## Excerpted records
*-*-*

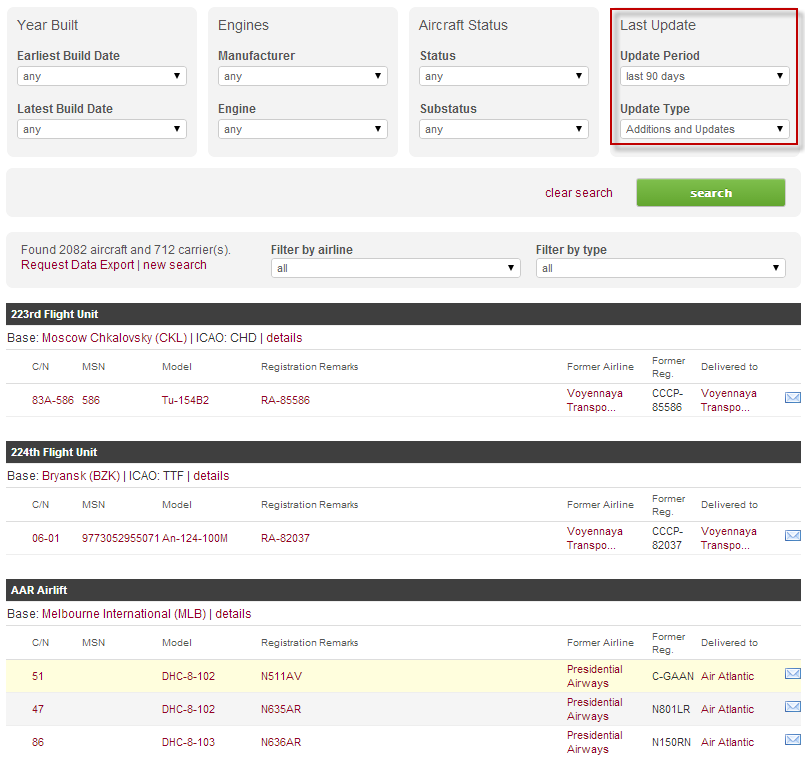Expand the engine Manufacturer dropdown

coord(303,76)
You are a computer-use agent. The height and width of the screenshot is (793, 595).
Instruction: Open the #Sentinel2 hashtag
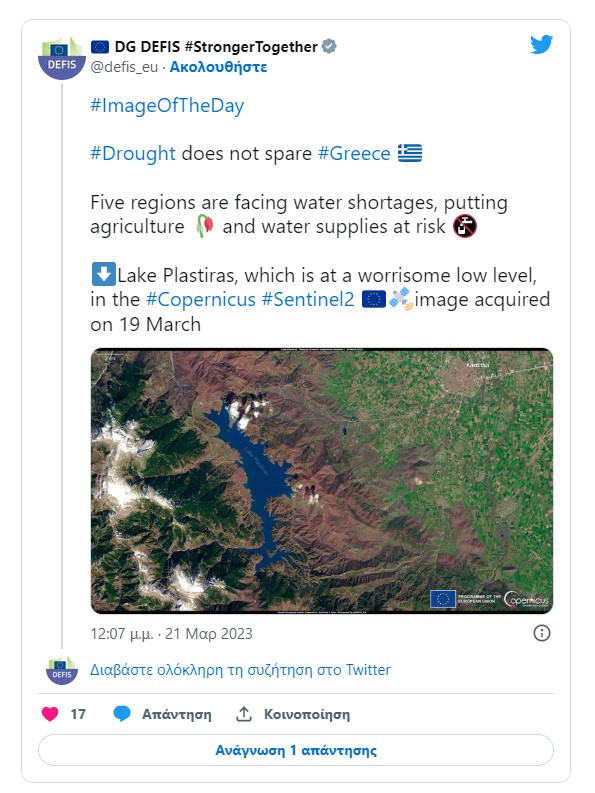tap(308, 299)
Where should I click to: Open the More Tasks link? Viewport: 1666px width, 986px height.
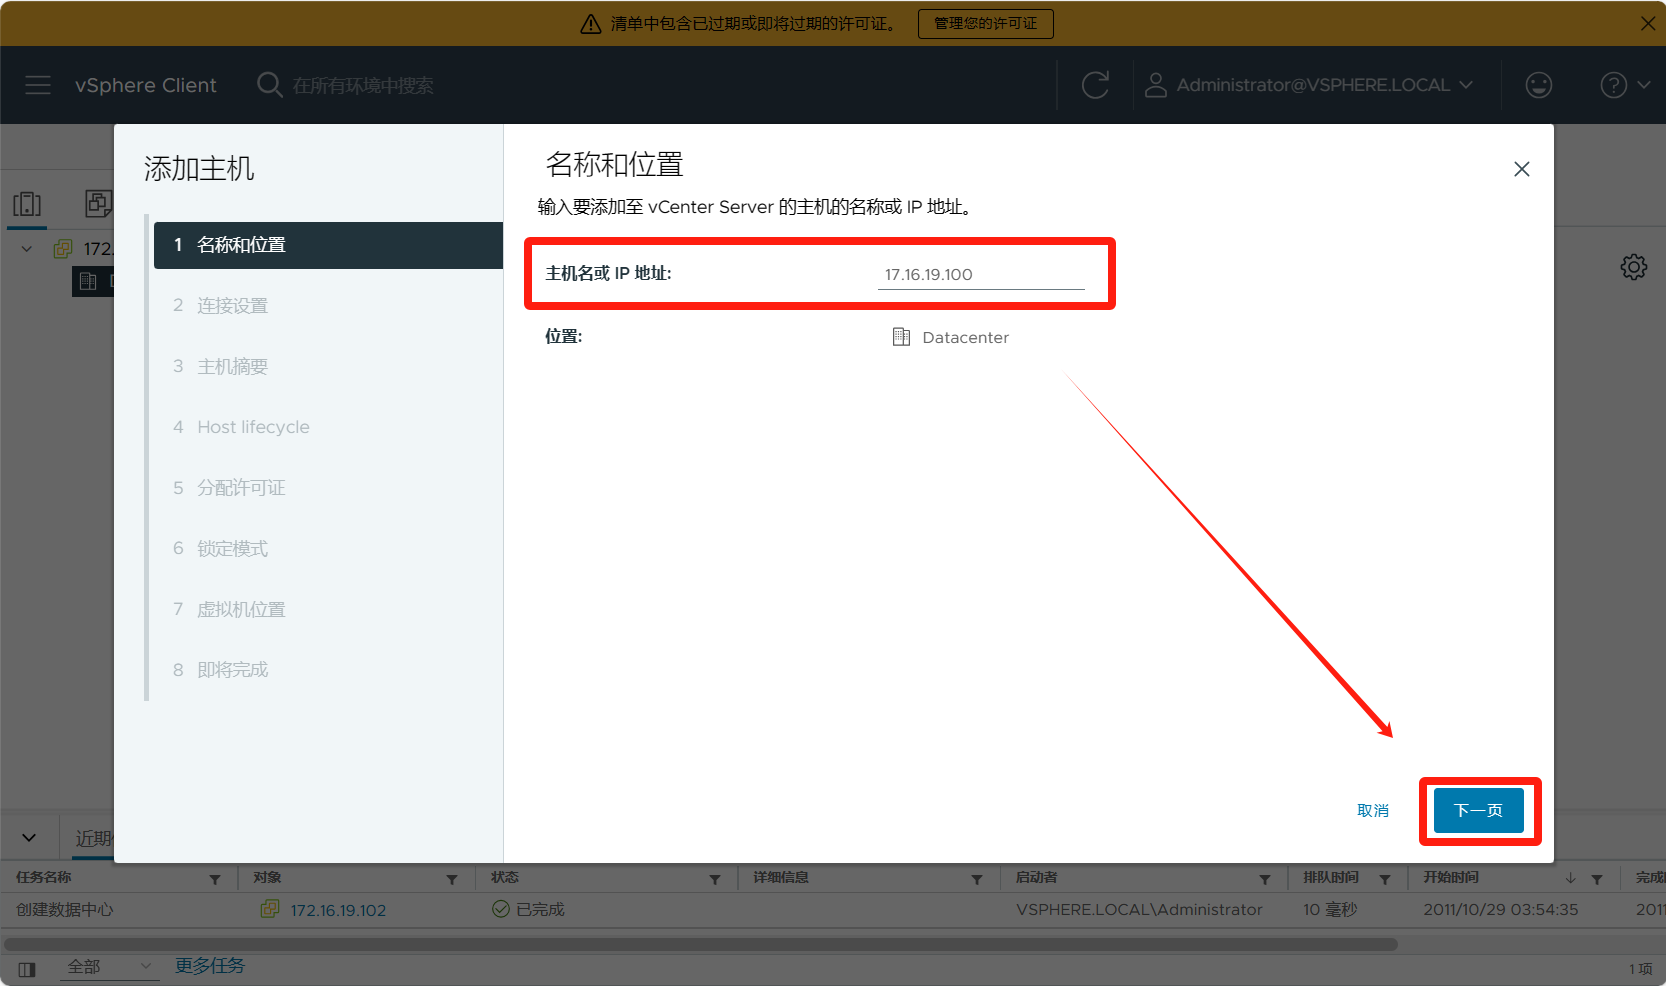coord(210,966)
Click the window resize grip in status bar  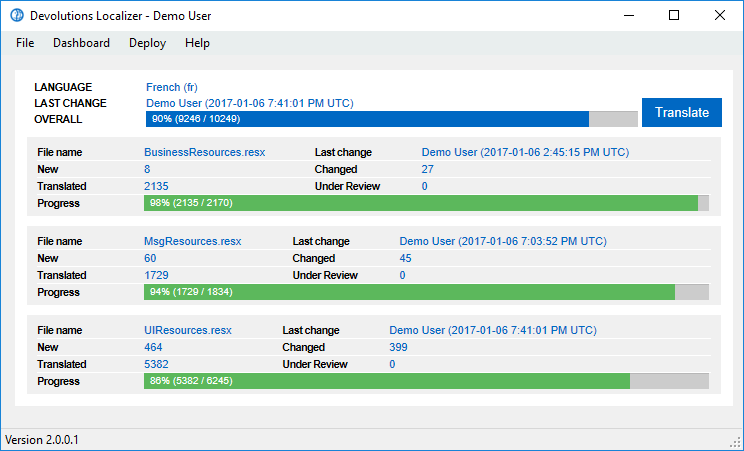pos(736,443)
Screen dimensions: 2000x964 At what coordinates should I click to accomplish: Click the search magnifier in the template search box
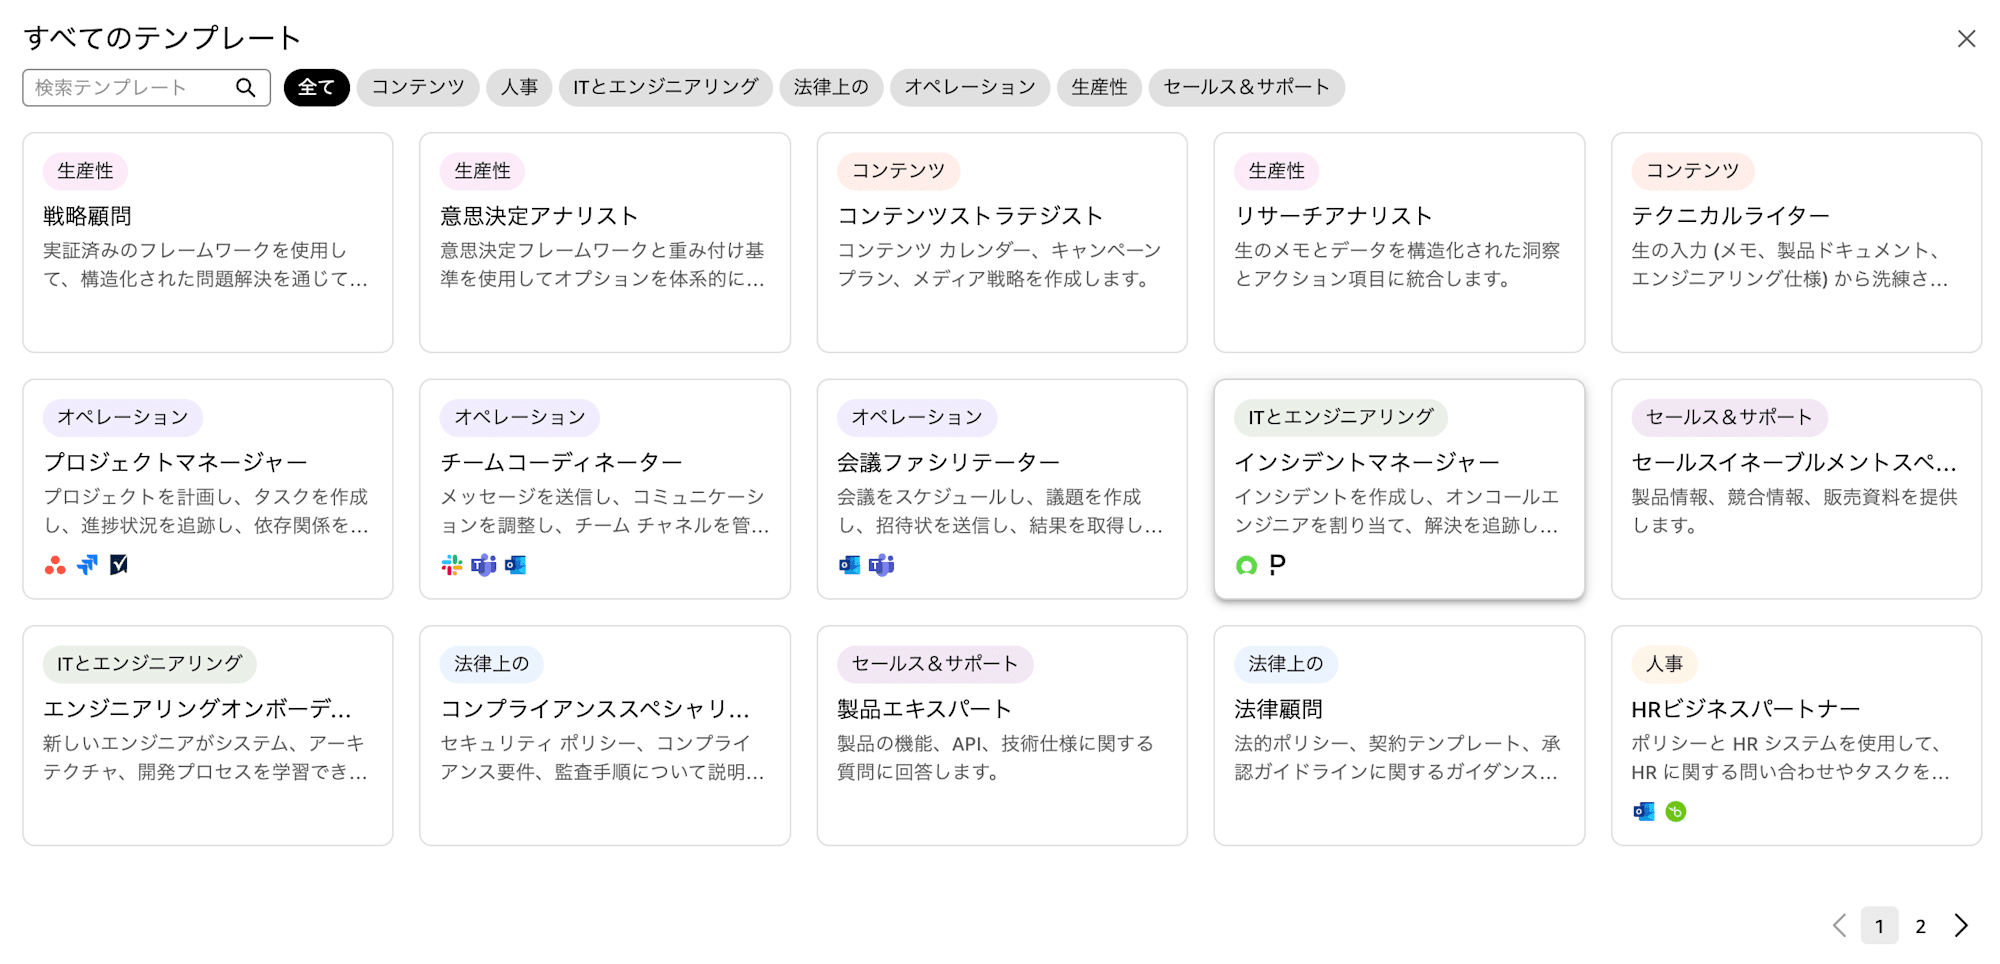click(x=245, y=87)
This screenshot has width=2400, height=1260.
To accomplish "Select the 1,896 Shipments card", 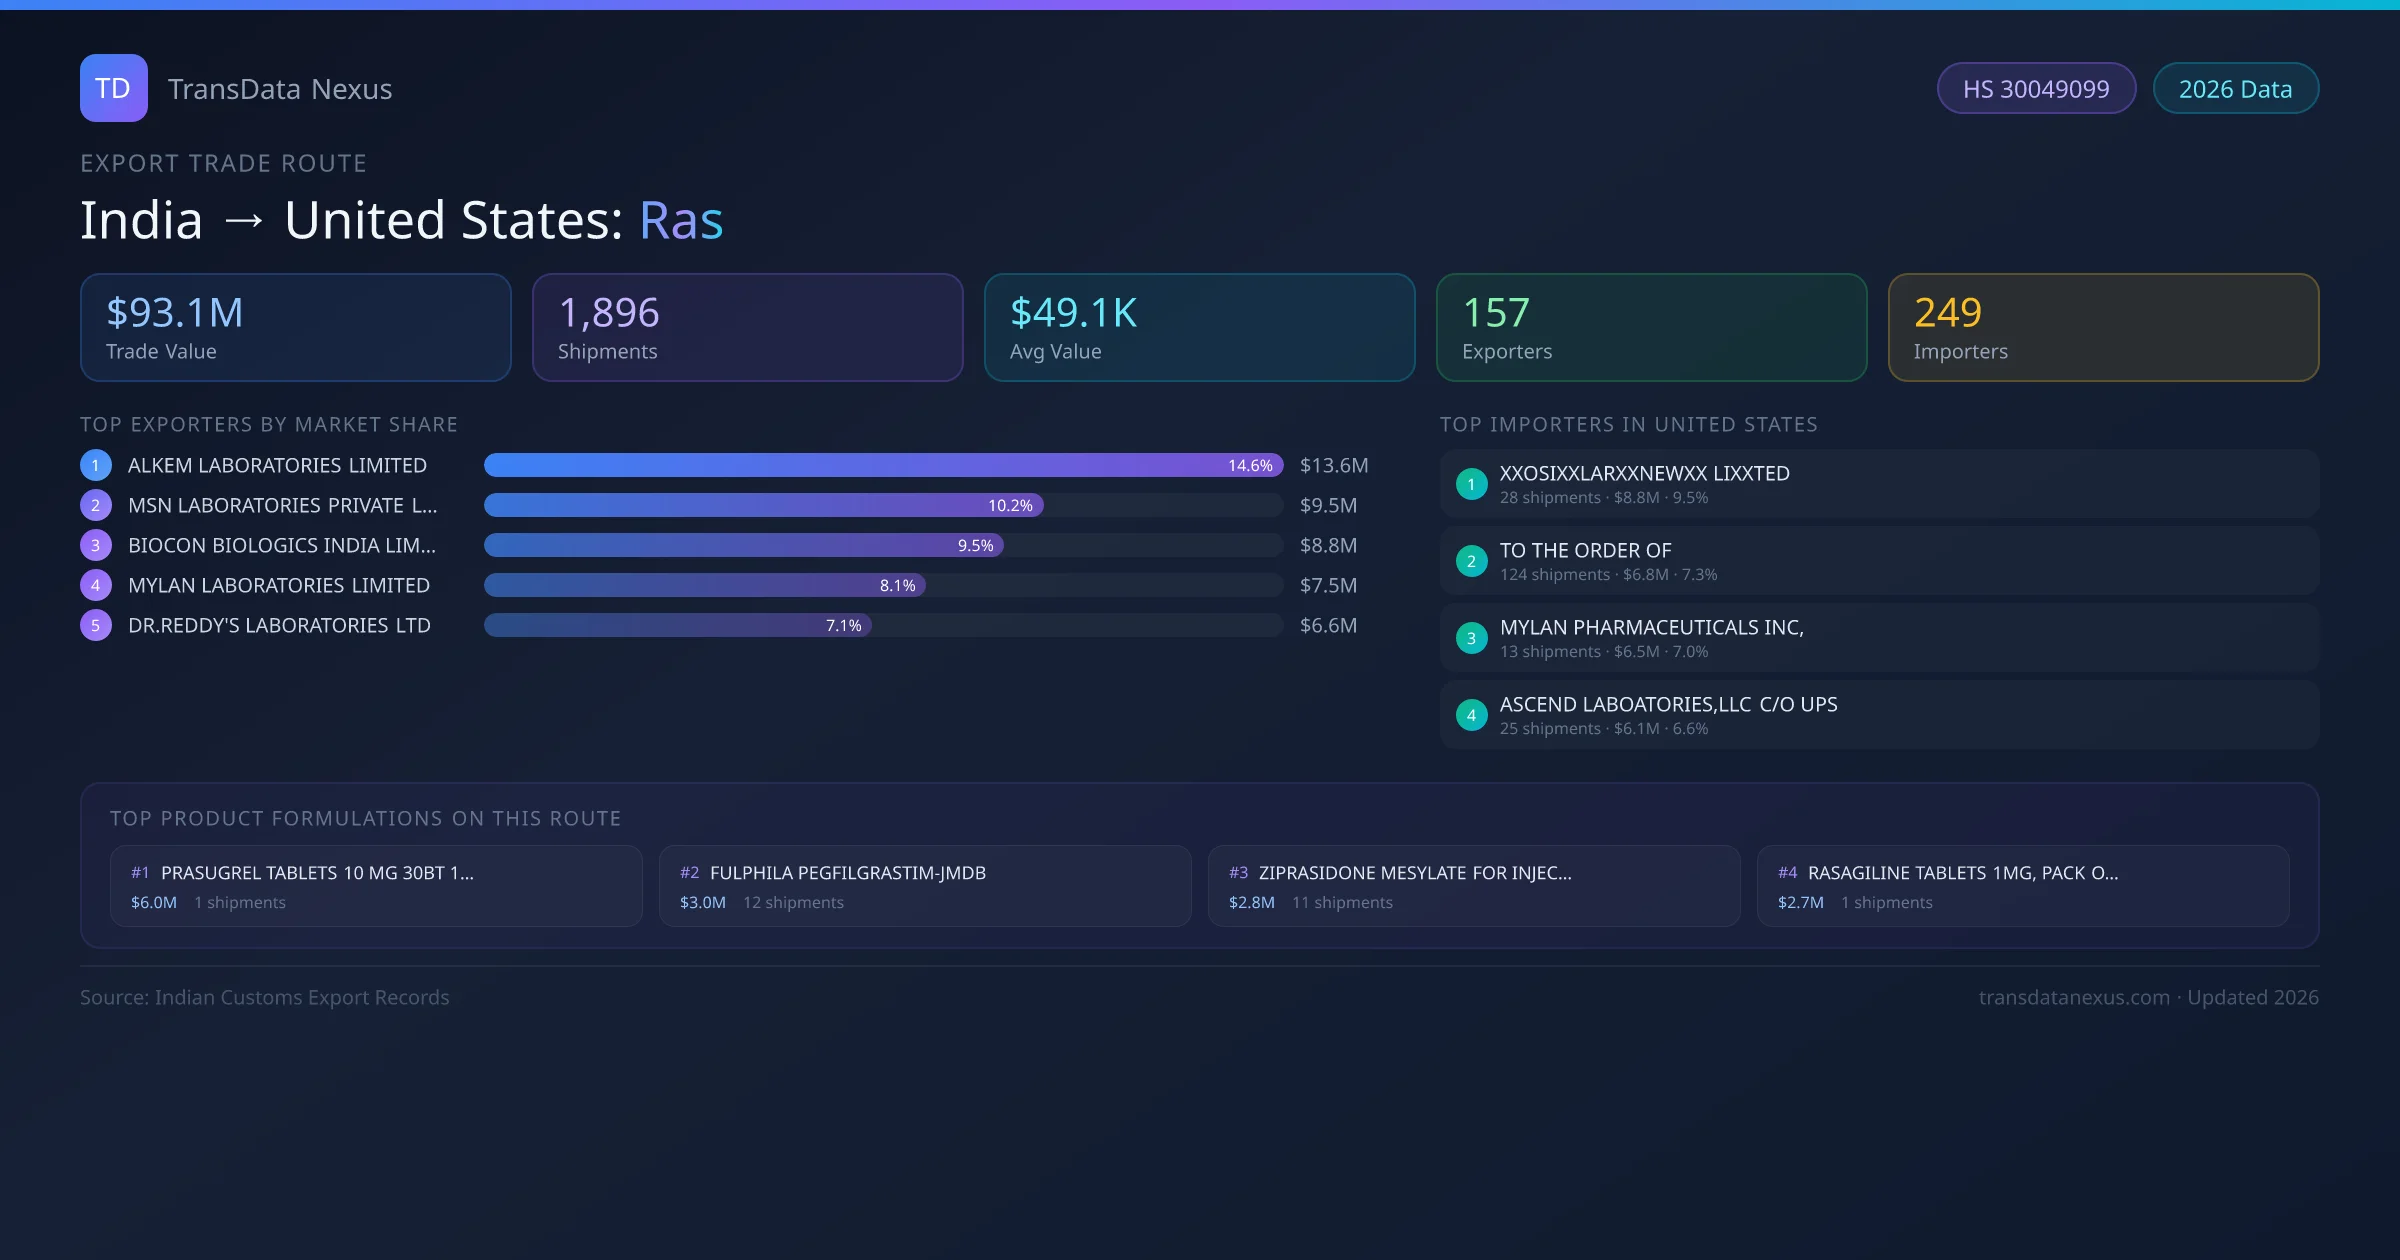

*-*-*

## Goal of the exercise
Rewrite the records as a JSON list of strings, one string per line, from the line with "This screenshot has width=2400, height=1260." through the last line of the records. Leave out blank lines and the pictures.

## Complete response
[
  "This screenshot has width=2400, height=1260.",
  "To accomplish \"Select the 1,896 Shipments card\", "
]